After seven "blessings" by God on His creation, recorded in Genesis One, the first negative statement, "not good" appears in Chapter Two. "Not good" does not mean sin had entered the universe at this point, it meant there was more creative activity by God needed to complete the creation of man as male and female. Adam found no one corresponding to him--after searching and naming the various animals.

In Chapter One when all the original creative work of God was done, we have the statement "and God saw that it was good..." six times, and finally, "...and God saw everything that He had made and behold everything was very good." Thus we have seven statements of the creation as being "good" in the eyes of the Creator. Seven is the number of completeness, so the seven days of creation encompass all that was completed. Adam and Eve were both created on Day Six (bara) but we are not told when Eve was taken out of Adam and presented to him. Was it on Day Six, or later?

There are two schools of thought on this. One group of Bible scholars believes God named all the animals on Day Six, and then later the same Day God took Adam from his side and presented Eve to Adam. This would mean Day 6 was a very busy day. But of course since Adam was unfallen and the creation had not yet been damaged, this would not be an inconceivably impossible task for Adam to accomplish in less than one day. I do not see this. I suggest that indeed Adam/Eve was created (bara) on Day Six and that Eve was present in Adam from Day Six. For additional thoughts on this see Events in the Life of Adam.

The first statement that something is "not good" does not suggest evil, but rather that there is an additional task to be completed. Adam first names the animals, finding many of them to be male and female--two sexes. Among all the animals he finds no mate corresponding to him. Then God puts Adam into a deep sleep and takes Eve from his side. From the "rib" (or the side) of Adam God took the woman and constructed (banah is used here, not yatsar).

"The activity of God in fashioning the rib taken from the man is described as a building (wayyi'bhen). Rather than being an indication of the work of a different author, the verb grows out of the situation of being most appropriate. It would not have been seemly to use yatsar "to mold," a verb applicable to the case of clay, not of flesh. "Build" applies to the fashioning of a structure of some importance; it involves constructive effort. Both of these factors are evident in the case of the creation of woman. When God brings her unto man, this act of his is the institution of marriage and stamps marriage as a divinely willed and approved state." (H.C. Leupold)

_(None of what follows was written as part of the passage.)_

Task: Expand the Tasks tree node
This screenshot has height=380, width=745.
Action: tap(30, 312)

If one takes this view that Adam was in the Garden for a period of time prior to the taking out of Eve, it would be logical to assume that God taught Adam speech, assisted in the naming of animals and gave Adam the task of teaching his wife what he had learned.

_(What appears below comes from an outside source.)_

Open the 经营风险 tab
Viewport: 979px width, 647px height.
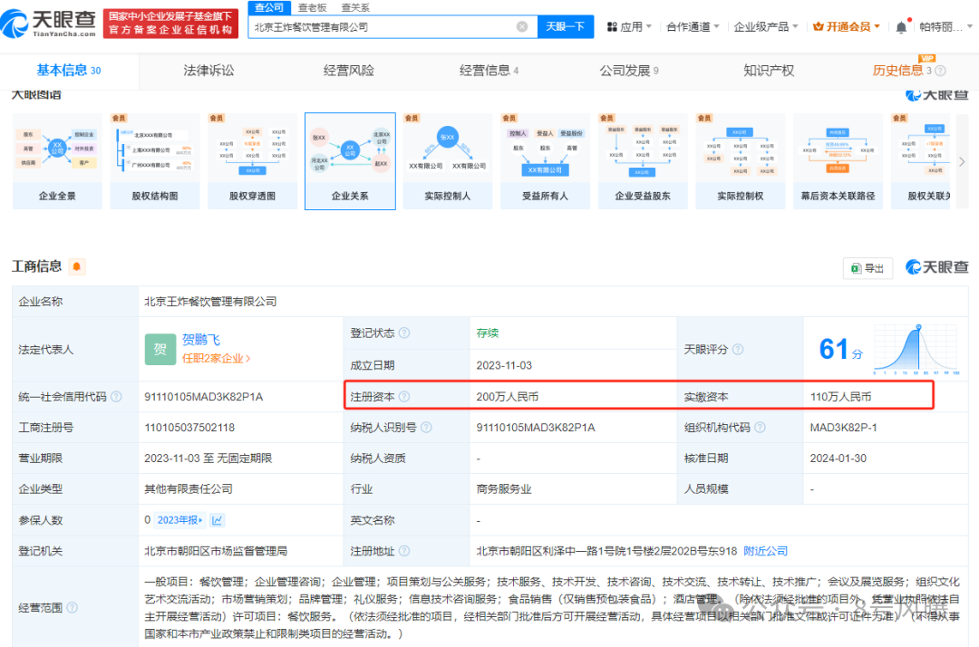349,71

In this interpretation of things, the taking out of Eve would not be a new creative act of God, but rather a differentiating of what had been one whole person into two complimentary whole persons. This is consistent with the pattern order out of chaos, light out of darkness, life out and death and now finally female out of male. Later on we will see that the new creation arises out of the old creation, but that is yet future. The fullness of Eve was present in Adam from Day Six, but not externalized until later on.

The fish are not included in the original naming work given to Adam, apparently, and quite possible many animals that were outside of the garden. "Naming" reveals attributes and characteristics. Language originated in God's teaching Adam. In order to master the task of managing the earth and its ecosystem Adam had to be instructed. Part of this instruction was studying and naming the animals. We do not know how long this took, whether it was days, months or years. Because of the rapid flow of events after the Fall and the brevity of Chapter Two most scholars suggest that Adam and Eve did not remain in the Garden very long before the Fall took place. For example, they had no children before the Fall and since they were to be fruitful and to multiply one would think they would have had offspring fairly early. (On the other hand, before the Flood it seems as if the first born children came to parents when the parents were of the order of a hundred years old).

Adam was given the job of working the garden and having charge of it. The garden required man's cultivation and care, as all gardens do. Thus work and labor was required of man before the fall showing that work is always proper for man, fall or no fall.

Adam's first recorded words are in verse 23 and constitute an explanation of delighted surprise when he discovers, at last, that someone in the garden "corresponds" to him. No such correspondence had he found among the animals, though the animals were already male and female.

Since Adam had no father and mother to leave behind when he "married" Eve, verse 24. ("Therefore a man leaves his father and his mother and cleaves to his wife, and they become one flesh,")---seems to be parenthetical---perhaps it was added by Moses when Genesis was compiled and edited under the guidance of the Holy Spirit? Jesus referenced this verse in Matthew 19 in His teaching on divorce.

The Chapter closes with a brief note reflecting the perfect harmony and state of innocence prevailing before the Fall. This is the meaning of the Hebrew shalom. Shalom ("peace") implies wholeness and harmony between man and God, man and nature, man and his fellow man.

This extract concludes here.